Chopsticks and peanut butter

My four-year-old life consisted of watching Sesame Street every day after preschool, playing with my extensive Fisher-Price toy collection and taking trips to Japan, Disney World and the beach. While embarrassing home videos and pictures capture these moments, I honestly don’t remember any of them. In fact, my first childhood memory is eating dinner with my family one evening, a monumental experience because it was the first time I did something “very, very bad.”

You see, I had always been the easier Kubagawa child to raise compared to my then six-year-old brother, who didn’t mind sharing his tears and puke with innocent bystanders. My mother willingly brought my munchkin self with her for errands and “big people” events because I was painfully shy. Even when the “big people” pinched my cheeks or petted my mushroom cut hair, I just smiled and acted like a good girl, happily bopping around in my own world with my imaginary friends.

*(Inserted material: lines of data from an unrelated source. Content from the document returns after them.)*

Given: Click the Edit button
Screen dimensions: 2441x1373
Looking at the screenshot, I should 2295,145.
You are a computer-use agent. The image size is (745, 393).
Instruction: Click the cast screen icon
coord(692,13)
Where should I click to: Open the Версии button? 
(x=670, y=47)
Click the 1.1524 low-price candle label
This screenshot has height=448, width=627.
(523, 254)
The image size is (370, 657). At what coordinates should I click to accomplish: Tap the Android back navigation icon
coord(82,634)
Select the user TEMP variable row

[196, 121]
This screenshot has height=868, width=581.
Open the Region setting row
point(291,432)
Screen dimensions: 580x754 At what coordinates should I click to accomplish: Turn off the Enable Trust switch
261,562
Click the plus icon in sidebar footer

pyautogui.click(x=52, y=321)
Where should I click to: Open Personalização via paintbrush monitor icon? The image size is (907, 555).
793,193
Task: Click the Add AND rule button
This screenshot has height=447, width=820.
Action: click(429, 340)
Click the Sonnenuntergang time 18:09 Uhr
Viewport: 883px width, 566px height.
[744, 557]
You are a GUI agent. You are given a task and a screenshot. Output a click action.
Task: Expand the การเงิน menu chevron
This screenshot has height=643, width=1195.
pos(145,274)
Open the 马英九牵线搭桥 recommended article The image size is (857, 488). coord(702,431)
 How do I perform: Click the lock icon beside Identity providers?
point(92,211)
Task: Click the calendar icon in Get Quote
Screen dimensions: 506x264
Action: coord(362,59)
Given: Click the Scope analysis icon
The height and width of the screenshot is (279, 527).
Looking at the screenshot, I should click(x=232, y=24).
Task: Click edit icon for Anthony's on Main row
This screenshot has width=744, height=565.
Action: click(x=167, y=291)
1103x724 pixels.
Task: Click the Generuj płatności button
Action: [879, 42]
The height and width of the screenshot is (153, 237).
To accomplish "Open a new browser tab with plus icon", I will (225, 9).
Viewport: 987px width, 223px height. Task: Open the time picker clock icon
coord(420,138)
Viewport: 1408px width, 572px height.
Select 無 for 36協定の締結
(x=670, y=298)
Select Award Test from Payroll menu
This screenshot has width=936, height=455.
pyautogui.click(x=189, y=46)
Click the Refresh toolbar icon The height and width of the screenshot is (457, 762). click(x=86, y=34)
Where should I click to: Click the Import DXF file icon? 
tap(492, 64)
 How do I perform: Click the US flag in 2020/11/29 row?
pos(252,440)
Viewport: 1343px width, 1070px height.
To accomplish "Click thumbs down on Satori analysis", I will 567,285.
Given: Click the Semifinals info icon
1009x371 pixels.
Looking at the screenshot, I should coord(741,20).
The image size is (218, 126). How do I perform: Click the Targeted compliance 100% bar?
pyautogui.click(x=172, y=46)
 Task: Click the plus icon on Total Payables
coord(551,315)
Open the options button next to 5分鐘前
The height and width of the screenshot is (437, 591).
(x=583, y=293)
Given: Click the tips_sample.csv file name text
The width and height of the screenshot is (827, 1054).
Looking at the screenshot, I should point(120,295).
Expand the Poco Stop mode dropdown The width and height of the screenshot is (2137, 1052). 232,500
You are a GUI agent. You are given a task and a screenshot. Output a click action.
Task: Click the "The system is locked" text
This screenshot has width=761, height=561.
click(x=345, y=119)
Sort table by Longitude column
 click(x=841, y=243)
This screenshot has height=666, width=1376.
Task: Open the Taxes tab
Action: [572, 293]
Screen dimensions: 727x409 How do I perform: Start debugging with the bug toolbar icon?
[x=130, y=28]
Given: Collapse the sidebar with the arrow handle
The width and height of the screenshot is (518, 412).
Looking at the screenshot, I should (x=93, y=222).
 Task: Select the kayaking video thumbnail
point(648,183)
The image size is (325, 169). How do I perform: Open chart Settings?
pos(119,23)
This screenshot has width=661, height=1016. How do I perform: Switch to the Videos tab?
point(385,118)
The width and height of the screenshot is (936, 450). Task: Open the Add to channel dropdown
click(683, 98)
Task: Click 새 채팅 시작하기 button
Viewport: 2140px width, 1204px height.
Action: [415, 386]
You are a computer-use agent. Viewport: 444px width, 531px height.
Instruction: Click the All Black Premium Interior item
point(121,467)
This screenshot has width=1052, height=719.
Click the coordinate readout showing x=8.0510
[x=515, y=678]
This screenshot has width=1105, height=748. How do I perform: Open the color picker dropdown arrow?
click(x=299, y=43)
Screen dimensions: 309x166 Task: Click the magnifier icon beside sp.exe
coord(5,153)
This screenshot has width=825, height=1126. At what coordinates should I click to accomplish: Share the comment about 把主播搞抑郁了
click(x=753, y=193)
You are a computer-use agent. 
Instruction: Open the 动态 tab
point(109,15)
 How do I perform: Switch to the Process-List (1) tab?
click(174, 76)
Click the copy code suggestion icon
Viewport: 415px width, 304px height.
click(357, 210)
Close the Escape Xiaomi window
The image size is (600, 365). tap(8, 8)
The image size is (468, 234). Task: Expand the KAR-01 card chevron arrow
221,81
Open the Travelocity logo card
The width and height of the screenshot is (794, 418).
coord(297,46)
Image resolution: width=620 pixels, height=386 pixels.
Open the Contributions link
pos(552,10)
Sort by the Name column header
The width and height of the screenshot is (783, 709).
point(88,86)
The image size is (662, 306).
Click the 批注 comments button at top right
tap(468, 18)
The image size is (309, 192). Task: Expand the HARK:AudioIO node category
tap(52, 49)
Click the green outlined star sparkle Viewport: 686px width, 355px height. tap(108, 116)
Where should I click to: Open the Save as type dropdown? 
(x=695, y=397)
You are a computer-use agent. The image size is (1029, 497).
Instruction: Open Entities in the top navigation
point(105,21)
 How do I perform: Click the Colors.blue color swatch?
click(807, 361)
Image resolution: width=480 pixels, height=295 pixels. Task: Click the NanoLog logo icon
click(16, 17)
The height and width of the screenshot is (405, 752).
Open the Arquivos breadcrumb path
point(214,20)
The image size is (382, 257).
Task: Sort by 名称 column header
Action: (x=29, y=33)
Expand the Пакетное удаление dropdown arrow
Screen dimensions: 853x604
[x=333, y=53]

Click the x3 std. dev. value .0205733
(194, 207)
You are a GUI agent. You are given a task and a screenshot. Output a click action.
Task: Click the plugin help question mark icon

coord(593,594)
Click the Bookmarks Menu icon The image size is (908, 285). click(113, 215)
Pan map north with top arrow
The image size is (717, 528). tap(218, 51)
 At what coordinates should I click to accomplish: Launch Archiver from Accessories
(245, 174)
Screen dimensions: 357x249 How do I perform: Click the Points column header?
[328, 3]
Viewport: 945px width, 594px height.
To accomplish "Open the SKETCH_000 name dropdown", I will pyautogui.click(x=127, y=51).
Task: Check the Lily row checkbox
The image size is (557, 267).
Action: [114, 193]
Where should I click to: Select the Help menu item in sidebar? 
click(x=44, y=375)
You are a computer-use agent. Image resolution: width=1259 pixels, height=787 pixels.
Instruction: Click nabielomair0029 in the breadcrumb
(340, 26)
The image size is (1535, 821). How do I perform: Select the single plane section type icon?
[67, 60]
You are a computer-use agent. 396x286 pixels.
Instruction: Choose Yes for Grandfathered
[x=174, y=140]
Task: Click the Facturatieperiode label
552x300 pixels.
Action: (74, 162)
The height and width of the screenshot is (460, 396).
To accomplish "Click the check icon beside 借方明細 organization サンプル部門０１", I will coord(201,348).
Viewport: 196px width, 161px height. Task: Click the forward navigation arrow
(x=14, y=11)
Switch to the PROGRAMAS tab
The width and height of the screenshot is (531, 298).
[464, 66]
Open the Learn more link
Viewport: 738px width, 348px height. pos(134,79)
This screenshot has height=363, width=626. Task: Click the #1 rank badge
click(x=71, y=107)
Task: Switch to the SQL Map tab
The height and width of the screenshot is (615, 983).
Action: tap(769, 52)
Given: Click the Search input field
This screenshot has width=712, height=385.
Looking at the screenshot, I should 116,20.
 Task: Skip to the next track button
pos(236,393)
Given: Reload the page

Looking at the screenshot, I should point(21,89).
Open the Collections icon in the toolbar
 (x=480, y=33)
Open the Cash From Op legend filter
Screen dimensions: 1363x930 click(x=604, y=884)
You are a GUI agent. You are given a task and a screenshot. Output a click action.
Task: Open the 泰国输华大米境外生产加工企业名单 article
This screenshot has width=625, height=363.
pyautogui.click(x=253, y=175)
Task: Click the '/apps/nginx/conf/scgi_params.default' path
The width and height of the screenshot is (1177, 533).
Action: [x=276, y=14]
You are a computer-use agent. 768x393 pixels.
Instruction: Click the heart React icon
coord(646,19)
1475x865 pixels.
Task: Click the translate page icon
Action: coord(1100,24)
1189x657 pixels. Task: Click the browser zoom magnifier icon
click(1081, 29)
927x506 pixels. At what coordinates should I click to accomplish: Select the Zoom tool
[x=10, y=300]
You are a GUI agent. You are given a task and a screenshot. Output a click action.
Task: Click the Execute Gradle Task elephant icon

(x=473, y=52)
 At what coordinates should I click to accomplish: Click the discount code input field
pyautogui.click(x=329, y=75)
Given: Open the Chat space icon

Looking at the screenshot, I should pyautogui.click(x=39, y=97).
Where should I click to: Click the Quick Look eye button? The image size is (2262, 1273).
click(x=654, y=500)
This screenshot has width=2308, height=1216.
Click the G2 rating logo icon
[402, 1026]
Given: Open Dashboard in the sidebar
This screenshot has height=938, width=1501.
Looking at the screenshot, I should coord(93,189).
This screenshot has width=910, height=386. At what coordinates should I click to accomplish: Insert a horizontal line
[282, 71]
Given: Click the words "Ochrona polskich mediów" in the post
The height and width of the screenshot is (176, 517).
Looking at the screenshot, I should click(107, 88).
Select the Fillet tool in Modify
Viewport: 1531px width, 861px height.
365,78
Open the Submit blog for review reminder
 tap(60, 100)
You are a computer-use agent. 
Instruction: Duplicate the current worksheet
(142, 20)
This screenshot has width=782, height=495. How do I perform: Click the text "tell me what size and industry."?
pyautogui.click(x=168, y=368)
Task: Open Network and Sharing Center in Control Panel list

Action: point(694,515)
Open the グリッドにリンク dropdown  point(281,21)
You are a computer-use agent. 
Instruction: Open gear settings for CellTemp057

Yet, in my first childhood memory, I had been playing around with my chopsticks, when I decided to make the grave mistake of sticking a chopstick straight into my rice. The next thing I know, my mom immediately took it out and slapped my wrist, an action that signified serious disappointment in me. I learned that by sticking my chopsticks into my rice, I was essentially performing a practice only carried out in funerals of some Asian cultures. In my pre-school mind, I thought this death-offering custom was trivial, but to my parents, I had seriously disrespected the Japanese culture.

And so when I celebrated my friend’s birthday this weekend at a local, Duke-favorite restaurant, which strives to serve dishes that are not only delicious but uniquely presented, I once again relived my earliest childhood memory. My friend’s dish, which required the use of chopsticks, was served to him with the chopsticks sticking straight up from the entree.

Now, because my friend was familiar with appropriate chopsticks etiquette, he immediately took them out once his dish was before him, as we both awkwardly grinned and explained to our friends this cultural blunder. Surely, on a day when we were celebrating our friend’s birthday, the last thing we wanted was a wish of death. Feeling the same disrespect my parents had, but knowing that the restaurant owner was probably unaware of the major faux pas, I sent an e-mail to him explaining the need to change the entree’s presentation.

Sure enough, the restaurant owner was sincerely apologetic as he called me the next day, citing that another customer had referenced the same mistake previous to my complaint. Changes had been already made prior to my visit, but with a few newly hired waiters, some miscommunication must have occurred. And while that was all done and good, I couldn’t help but think of my own personal experiences when I had unintentionally disrespected someone other than my always-forgiving parents, simply because I wasn’t culturally aware.

“Multiculturalism” and “diversity” are thrown around so much here that we often lose sight of their real-world importance and implications, just as it is for “effortless perfection.” Even as a melting pot country, we frankly aren’t that culturally competent. Take, for example, our humanitarian aid efforts in Afghanistan during our military bombing campaign. Though we dropped hundreds of thousands of packets that were vegetarian and Muslim dietary-friendly, we sent vegetarian and Muslim dietary-friendly American foods like peanut butter. And while we may have viewed it as a “rare and sumptuous treat” (CNN.com) for starving Afghans, international news reports indicate that products like peanut butter were not what the Afghans truly needed. If anything, Afghans were left asking, “What is this?”

Even at Duke, we parade around the banner of multiculturalism and diversity, but the stigma is that a student does not truly become “culturally aware” until one studies abroad and then suffers from the “2nd semester, junior year” syndrome. Yet, campus-wide events like today’s Springternational should not be regarded as another empty promotion for multiculturalism and diversity (or another excuse to have beer on points). If anything, we possess valuable resources for attaining cultural competency right here on campus, that can prevent chopsticks and peanut butter blunders: each other.

Miho Kubagawa is a Trinity sophomore. Her column appears every other Friday.